» Task item
Each entry has to be set down again with no alteration.

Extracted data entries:
=====

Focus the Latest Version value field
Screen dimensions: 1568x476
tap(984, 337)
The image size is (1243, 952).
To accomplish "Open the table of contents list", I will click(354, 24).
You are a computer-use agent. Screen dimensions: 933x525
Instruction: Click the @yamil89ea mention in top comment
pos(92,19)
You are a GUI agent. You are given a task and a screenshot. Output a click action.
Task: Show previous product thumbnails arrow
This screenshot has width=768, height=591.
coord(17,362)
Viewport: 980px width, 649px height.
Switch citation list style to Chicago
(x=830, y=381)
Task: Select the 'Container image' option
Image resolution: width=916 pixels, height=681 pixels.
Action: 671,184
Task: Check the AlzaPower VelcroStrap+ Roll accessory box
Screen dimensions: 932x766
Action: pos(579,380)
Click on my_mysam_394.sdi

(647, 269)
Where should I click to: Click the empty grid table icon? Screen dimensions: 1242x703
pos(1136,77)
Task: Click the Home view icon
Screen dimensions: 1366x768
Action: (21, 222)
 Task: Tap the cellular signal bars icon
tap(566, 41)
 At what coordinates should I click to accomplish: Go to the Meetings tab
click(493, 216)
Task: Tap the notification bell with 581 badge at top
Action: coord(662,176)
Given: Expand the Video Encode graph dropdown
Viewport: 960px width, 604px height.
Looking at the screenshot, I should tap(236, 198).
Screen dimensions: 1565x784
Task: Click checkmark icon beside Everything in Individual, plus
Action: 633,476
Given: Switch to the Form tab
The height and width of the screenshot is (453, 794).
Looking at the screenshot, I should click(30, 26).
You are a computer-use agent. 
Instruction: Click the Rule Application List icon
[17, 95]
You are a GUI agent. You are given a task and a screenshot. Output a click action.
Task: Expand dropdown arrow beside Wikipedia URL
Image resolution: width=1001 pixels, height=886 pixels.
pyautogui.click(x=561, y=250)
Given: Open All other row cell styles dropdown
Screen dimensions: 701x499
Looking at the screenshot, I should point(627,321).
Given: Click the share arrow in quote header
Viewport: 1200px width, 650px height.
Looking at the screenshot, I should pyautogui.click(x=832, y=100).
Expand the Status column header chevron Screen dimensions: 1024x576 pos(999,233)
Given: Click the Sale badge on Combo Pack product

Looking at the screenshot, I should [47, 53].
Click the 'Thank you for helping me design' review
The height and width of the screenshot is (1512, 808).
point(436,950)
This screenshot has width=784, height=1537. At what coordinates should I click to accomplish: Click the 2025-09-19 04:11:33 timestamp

=====

» Written response
Focus the Latest Version value field
Screen dimensions: 1568x476
tap(984, 337)
The image size is (1243, 952).
To accomplish "Open the table of contents list", I will click(354, 24).
You are a computer-use agent. Screen dimensions: 933x525
Instruction: Click the @yamil89ea mention in top comment
pos(92,19)
You are a GUI agent. You are given a task and a screenshot. Output a click action.
Task: Show previous product thumbnails arrow
This screenshot has width=768, height=591.
coord(17,362)
Viewport: 980px width, 649px height.
Switch citation list style to Chicago
(x=830, y=381)
Task: Select the 'Container image' option
Image resolution: width=916 pixels, height=681 pixels.
Action: 671,184
Task: Check the AlzaPower VelcroStrap+ Roll accessory box
Screen dimensions: 932x766
Action: pos(579,380)
Click on my_mysam_394.sdi

(647, 269)
Where should I click to: Click the empty grid table icon? Screen dimensions: 1242x703
pos(1136,77)
Task: Click the Home view icon
Screen dimensions: 1366x768
Action: (21, 222)
 Task: Tap the cellular signal bars icon
tap(566, 41)
 At what coordinates should I click to accomplish: Go to the Meetings tab
click(493, 216)
Task: Tap the notification bell with 581 badge at top
Action: coord(662,176)
Given: Expand the Video Encode graph dropdown
Viewport: 960px width, 604px height.
Looking at the screenshot, I should tap(236, 198).
Screen dimensions: 1565x784
Task: Click checkmark icon beside Everything in Individual, plus
Action: 633,476
Given: Switch to the Form tab
The height and width of the screenshot is (453, 794).
Looking at the screenshot, I should click(30, 26).
You are a computer-use agent. 
Instruction: Click the Rule Application List icon
[17, 95]
You are a GUI agent. You are given a task and a screenshot. Output a click action.
Task: Expand dropdown arrow beside Wikipedia URL
Image resolution: width=1001 pixels, height=886 pixels.
pyautogui.click(x=561, y=250)
Given: Open All other row cell styles dropdown
Screen dimensions: 701x499
Looking at the screenshot, I should point(627,321).
Given: Click the share arrow in quote header
Viewport: 1200px width, 650px height.
Looking at the screenshot, I should pyautogui.click(x=832, y=100).
Expand the Status column header chevron Screen dimensions: 1024x576 pos(999,233)
Given: Click the Sale badge on Combo Pack product

Looking at the screenshot, I should [47, 53].
Click the 'Thank you for helping me design' review
The height and width of the screenshot is (1512, 808).
point(436,950)
This screenshot has width=784, height=1537. At what coordinates should I click to accomplish: Click the 2025-09-19 04:11:33 timestamp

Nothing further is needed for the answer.